The Washington Department of Transporation says damage to parts of Bertha is more extensive than expected.

May 26, 2015

Bertha, the plagued tunnel-boring machine at the Alaskan Way Viaduct replacement project in Seattle, has been dismantled and has revealed more damage than was expected.

Grit made its way into the rubber bearing seals, steel casings around the seals broke apart and pinion gears and the teeth that spin the drill were cracked. Tunneling at the $1.35 billion project was to restart in August, but that looks unlikely now.

Damage to the machine was more extensive in some areas than anticipated and some minor damage occurred during disassembly," Washington Department of Transportation (WSDOT) spokesperson Laura Newborn said in a statement.

"For example, the outer seals and the steel retainers that hold them in place were destroyed. There was also damage to the cutter drive motor pinions and the main bearing bull gear."

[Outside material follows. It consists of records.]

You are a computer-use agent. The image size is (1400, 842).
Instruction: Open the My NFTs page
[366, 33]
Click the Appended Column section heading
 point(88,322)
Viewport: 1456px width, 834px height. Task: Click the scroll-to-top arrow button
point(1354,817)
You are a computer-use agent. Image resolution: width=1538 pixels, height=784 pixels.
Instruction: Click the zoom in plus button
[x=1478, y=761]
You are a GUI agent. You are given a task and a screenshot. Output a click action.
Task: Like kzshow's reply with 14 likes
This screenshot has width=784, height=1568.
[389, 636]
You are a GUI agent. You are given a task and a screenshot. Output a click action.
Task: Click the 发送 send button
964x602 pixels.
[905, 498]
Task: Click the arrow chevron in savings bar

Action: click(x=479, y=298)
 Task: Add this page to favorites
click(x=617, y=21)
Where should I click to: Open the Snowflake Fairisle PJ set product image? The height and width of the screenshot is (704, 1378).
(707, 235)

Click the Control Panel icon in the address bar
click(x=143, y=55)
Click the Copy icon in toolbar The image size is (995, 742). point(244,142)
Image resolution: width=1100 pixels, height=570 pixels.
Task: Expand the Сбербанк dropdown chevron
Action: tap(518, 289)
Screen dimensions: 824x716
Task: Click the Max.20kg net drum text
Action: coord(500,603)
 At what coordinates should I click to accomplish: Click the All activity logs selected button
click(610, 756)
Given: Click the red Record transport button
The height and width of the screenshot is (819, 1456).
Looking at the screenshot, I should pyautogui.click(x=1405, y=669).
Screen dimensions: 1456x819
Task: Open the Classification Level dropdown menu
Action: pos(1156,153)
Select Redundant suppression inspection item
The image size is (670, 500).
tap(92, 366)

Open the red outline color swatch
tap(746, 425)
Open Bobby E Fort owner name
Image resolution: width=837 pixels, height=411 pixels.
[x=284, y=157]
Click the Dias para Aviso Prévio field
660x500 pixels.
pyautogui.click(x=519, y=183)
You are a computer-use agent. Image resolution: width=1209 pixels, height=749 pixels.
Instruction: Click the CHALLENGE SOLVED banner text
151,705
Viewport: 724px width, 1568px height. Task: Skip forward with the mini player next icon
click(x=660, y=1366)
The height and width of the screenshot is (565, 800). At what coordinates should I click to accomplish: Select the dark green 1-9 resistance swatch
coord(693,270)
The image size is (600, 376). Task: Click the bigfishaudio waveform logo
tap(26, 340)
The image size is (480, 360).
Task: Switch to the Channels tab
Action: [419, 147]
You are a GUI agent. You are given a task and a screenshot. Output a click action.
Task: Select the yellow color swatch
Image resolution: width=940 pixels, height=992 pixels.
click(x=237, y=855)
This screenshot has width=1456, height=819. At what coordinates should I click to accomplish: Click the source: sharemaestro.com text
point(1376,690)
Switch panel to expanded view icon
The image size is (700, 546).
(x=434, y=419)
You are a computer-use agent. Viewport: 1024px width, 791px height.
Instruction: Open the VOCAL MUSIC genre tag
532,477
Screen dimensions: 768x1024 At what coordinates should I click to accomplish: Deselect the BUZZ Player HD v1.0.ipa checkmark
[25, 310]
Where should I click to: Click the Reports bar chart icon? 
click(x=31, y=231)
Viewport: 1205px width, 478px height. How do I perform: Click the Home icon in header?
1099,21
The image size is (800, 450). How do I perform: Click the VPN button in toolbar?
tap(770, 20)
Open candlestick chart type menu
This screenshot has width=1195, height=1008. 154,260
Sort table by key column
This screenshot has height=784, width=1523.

The tunnel, which will run about two miles under the city, is designed to replace the State Route 99 Alaskan Way viaduct, damaged in a 2001 earthquake. The $2 billion project is two years behind schedule, and transportation officials still do not have a clear date for when Bertha will resume tunneling or when the project would be complete.

The project's contractor, Seattle Tunnel Partners, said they will likely provide a revised of when Bertha will resume digging by June when they understand the scope of the repairs.

The findings, which were presented to the Seattle City Council on Monday, did not sit well with some council members.

"The frustration level at this table is rising significantly," said Seattle City Councilmember Sally Bagshaw.